Women’s History Month: Elizabeth Garret Anderson

Physician and feminist, Elizabeth Garet Anderson was the first woman to gain a medical qualification in Britain and the first female mayor in England.

In 1860 she resolved to study medicine, an almost unheard-of thing for a woman at that time, and regarded by some as almost indecent. Having obtained some more or less irregular instruction at the Middlesex Hospital, London, she was refused admission as a full student both there and at many other medical schools to which she applied.

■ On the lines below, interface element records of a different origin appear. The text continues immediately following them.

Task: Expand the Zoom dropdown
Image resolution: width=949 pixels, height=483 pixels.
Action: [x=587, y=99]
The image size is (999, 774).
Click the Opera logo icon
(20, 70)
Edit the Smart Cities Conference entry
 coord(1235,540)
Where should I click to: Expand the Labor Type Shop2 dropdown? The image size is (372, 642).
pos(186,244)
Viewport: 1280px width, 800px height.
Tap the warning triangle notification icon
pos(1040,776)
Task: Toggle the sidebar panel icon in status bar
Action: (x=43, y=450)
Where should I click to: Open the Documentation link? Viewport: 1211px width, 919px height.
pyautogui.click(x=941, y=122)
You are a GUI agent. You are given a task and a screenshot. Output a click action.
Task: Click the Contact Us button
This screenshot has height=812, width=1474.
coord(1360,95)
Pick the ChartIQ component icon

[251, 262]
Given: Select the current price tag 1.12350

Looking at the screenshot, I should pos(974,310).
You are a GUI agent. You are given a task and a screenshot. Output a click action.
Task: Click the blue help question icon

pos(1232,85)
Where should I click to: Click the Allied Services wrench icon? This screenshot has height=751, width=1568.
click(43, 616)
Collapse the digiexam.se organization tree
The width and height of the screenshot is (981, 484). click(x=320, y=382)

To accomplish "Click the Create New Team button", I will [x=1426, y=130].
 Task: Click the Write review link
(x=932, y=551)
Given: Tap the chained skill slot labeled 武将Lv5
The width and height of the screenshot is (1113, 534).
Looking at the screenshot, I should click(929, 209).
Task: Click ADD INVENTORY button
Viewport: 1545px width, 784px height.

Finally she studied anatomy privately at the London Hospital, and with some of the professors at the University of St Andrews, and at the Edinburgh Extra-Mural school. She had no less difficulty in gaining a qualifying diploma to practice medicine. London University, the Royal Colleges of Physicians and Surgeons, and many other examining bodies refused to admit her to their examinations; but in the end the Society of Apothecaries allowed her to enter for the Licence of Apothecaries’ Hall, which she obtained in 1865. This entitled her to have her name entered on the medical register, the second woman after Elizabeth Blackwell, and the first woman qualified in Britain to do so.

In 1866 she was appointed general medical attendant to St Mary’s Dispensary, a London institution started to enable poor women to obtain medical help from qualified practitioners of their own sex. The dispensary soon developed into the New Hospital for Women, and there Dr Garrett worked for over twenty years. In 1870 she obtained the University of Paris degree of MD. The same year she was elected to the first London School Board, at the head of the poll for Marylebone, and was also made one of the visiting physicians of the East London Hospital for Children; but the duties of these two positions she found to be incompatible with her principal work, and she soon resigned them. She also built a medical school for women.

In 1873 she gained membership of the British Medical Association and remained the only woman member for 19 years, due to the Association’s vote against the admission of further women — “one of several instances where Garrett, uniquely, was able to enter a hitherto all male medical institution which subsequently moved formally to exclude any women who might seek to follow her.”[3]

Elizabeth worked steadily at the development of the New Hospital for Women, and (from 1874) at the creation of the London School of Medicine for Women. Both institutions have since been handsomely and suitably housed and equipped, the New hospital for Women (in the Euston Road) for many years being worked entirely by medical women, and the schools (in Hunter Street, WC1) having over 200 students, most of them preparing for the medical degree of London University (the present-day University College London), which was opened to women in 1877. In 1897 Dr Garrett Anderson was elected president of the East Anglian branch of the British Medical Association.

On 9 November 1908 she was elected mayor of Aldeburgh, the first female mayor in England.

The movement for the admission of women to the medical profession, of which Dr Anderson was the indefatigable pioneer in England, extended in her lifetime to all of North America and Europe, except for Spain and Turkey.

The New Hospital for Women was renamed the Elizabeth Garrett Anderson Hospital in 1918 and amalgamated with the Obstetric Hospital in 2001 to form the Elizabeth Garrett Anderson and Elizabeth Garrett Anderson and Obstetric Hospital before relocating to become the University College Hospital Elizabeth Garrett Anderson Wing at UCH.

The former Elizabeth Garret Anderson Hospital buildings were incorporated into the design and structure of the National Centre for the public service trade union UNISON – many of UNISON’s members are women working in healthcare.